Moreover, payment is not simply a set fee that is paid irrespective of the performance of the technology, but, as the title risk-based billing suggests, it is based on one or more of the client company’s key performance indicators (KPIs). The better the customer’s business performs – assisted by its IT systems – the more it pays. Conversely, if IT does not play its role in improving and streamlining the business resulting in lower revenues, the client pays less.
To arrive at an arrangement based on risk requires more than selling a CD with some software on it. The vendor needs to get close to its customer and to understand its business and processes well enough to be able to make a difference.
It is only by knowing what makes the business tick that risk-based billing can work and the customer can be charged according to KPIs.

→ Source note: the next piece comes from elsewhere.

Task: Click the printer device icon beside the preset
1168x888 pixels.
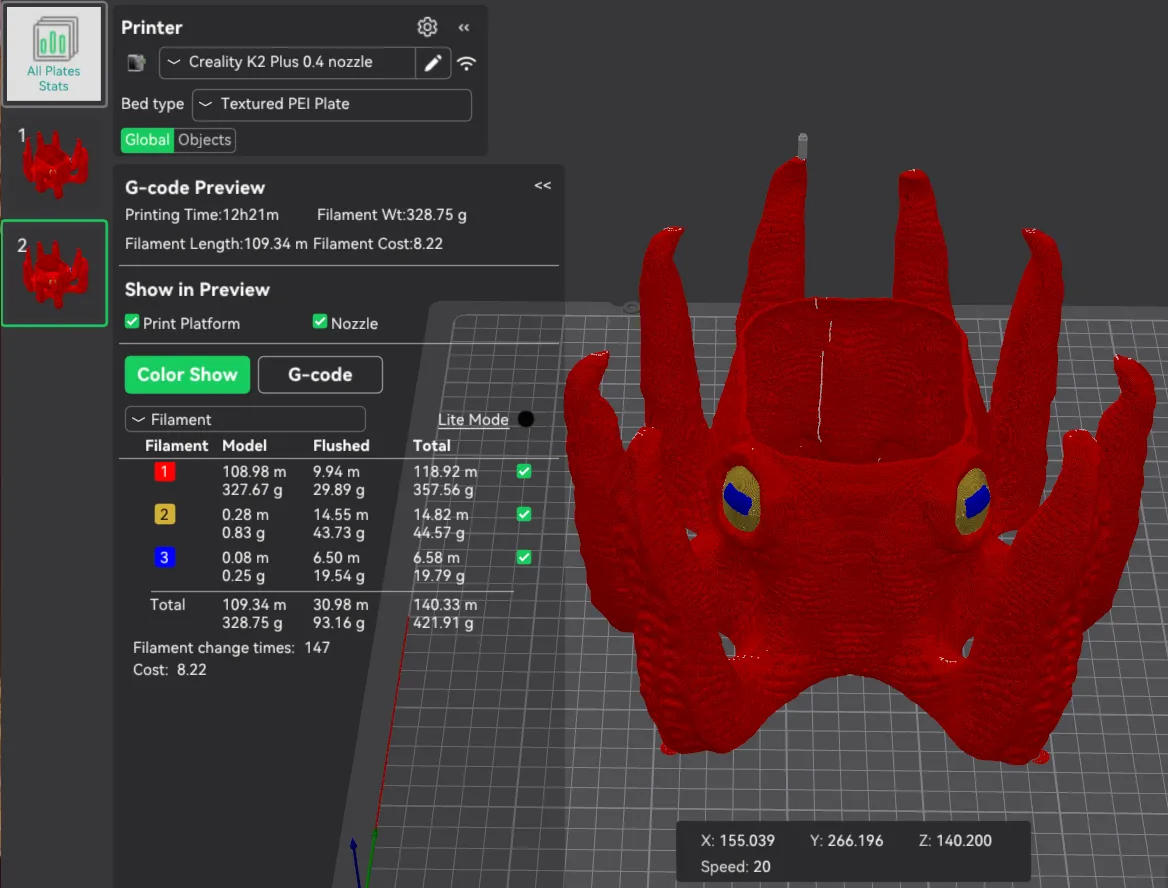Action: (136, 63)
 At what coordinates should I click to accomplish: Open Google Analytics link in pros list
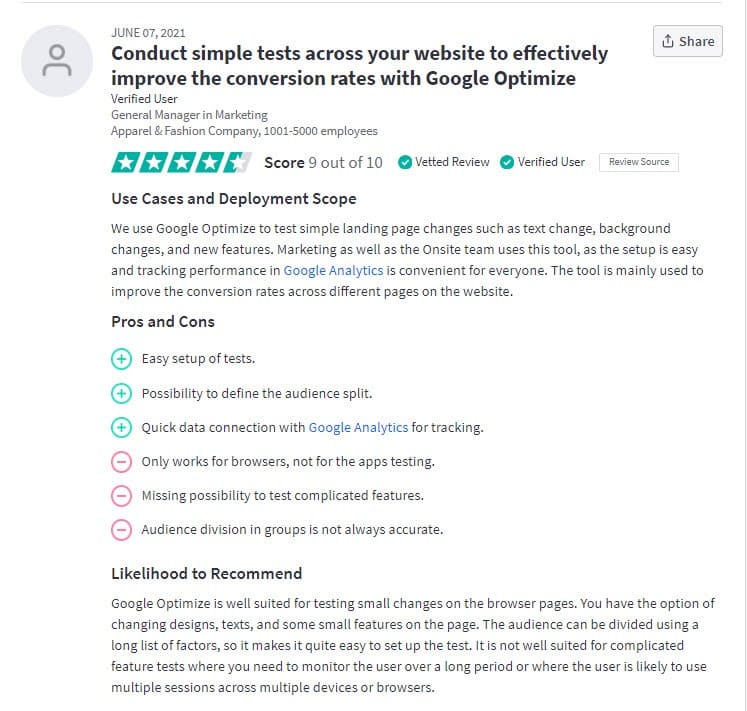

The fundamental idea is that the vendor knows the business and processes so well that they in turn understand what makes the business grow; therefore the vendor knows what business KPIs should be used to measure business growth or success. The KPIs should mimic those used by executives in the client company to measure their successes or failures. This ensures for the first time that the vendor is pushing in the same direction as the client board or executives.
For example, a pension fund administrator may require IT services to efficiently administer its members. Charging for its outsourced IT services according to the number of members in the scheme is an effective measure of how technology is benefiting the company. The easier it is able to handle members, the more time the company has to get new members signed up as opposed to struggling to manage the business and IT. A more versatile system not only impresses the administrator’s clients, it also gives the administrator’s clients confidence that the administrator has the tools to do the job. Additionally, the easier it is to implement flexible administrative functionality, the better the company performs, the more revenue it brings in and the more it pays for its IT.
There has long been a drive among businesses to focus on core competencies and the company’s unique selling proposition, as this is what its customers pay for at the end of the day – not whether they run DOS on an XT or Linux on a mainframe.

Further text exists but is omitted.